UsIL-6: An unbalanced learning strategy for identifying IL-6 inducing peptides by undersampling technique

• Published in: Computer methods and programs in biomedicine Vol. 250; p. 108176
• Main Authors: Liao, Yan-hong, Chen, Shou-zhi, Bin, Yan-nan, Zhao, Jian-ping, Feng, Xin-long, Zheng, Chun-hou
• Format: Journal Article
• Language: English
• Published: Ireland Elsevier B.V 01.06.2024
• Subjects: Feature selection; IL-6 inducing peptides; Machine learning; Undersampling strategy; IL-6 inducing peptides; Feature selection; Undersampling strategy; Machine learning
• ISSN: 0169-2607; 1872-7565; 1872-7565
• DOI: 10.1016/j.cmpb.2024.108176

•We propose a bioinformatics tool (UsIL-6) for accurately identifying IL-6 inducing peptides.•The model is based on NearMiss3 undersampling technique, Boruta feature selection method and extreme randomization tree machine learning classification algorithm.•In order to better explain the correlation between prediction results and each feature and understand the relationship between each feature and positive or negative class prediction, we used the framework called Shapley Additive Explanation (SHAP) to explain the output of the ML classifier.•UsIL-6 achieved 0.870 AUC and 0.808 BACC on independent test dataset, outperforming the state-of-the-art models.

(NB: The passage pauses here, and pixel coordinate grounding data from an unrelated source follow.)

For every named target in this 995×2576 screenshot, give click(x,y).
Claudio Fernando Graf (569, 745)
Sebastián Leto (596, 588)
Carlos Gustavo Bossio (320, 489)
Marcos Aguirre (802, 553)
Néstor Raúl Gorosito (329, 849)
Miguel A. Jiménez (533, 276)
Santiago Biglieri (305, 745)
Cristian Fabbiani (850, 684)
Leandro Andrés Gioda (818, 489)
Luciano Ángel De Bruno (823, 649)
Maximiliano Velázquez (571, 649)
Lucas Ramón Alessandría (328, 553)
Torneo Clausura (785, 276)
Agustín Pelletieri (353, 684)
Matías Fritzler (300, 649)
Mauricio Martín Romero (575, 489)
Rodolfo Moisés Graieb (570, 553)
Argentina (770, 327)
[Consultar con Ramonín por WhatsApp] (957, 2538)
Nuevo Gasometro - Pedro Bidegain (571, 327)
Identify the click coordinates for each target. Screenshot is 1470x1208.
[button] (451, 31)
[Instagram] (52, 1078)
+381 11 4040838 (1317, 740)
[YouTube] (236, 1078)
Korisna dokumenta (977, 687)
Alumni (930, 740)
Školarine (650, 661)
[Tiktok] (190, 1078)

Interleukin-6 (IL-6) is the critical factor of early warning, monitoring, and prognosis in the inflammatory storm of COVID-19 cases. IL-6 inducing peptides, which can induce cytokine IL-6 production, are very important for the development of diagnosis and immunotherapy. Although the existing methods have some success in predicting IL-6 inducing peptides, there is still room for improvement in the performance of these models in practical application. In this study, we proposed UsIL-6, a high-performance bioinformatics tool for identifying IL-6 inducing peptides. First, we extracted five groups of physicochemical properties and sequence structural information from IL-6 inducing peptide sequences, and obtained a 636-dimensional feature vector, we also employed NearMiss3 undersampling method and normalization method StandardScaler to process the data. Then, a 40-dimensional optimal feature vector was obtained by Boruta feature selection method. Finally, we combined this feature vector with extreme randomization tree classifier to build the final model UsIL-6. The AUC value of UsIL-6 on the independent test dataset was 0.87, and the BACC value was 0.808, which indicated that UsIL-6 had better performance than the existing methods in IL-6 inducing peptide recognition. The performance comparison on independent test dataset confirmed that UsIL-6 could achieve the highest performance, best robustness, and most excellent generalization ability. We hope that UsIL-6 will become a valuable method to identify, annotate and characterize new IL-6 inducing peptides.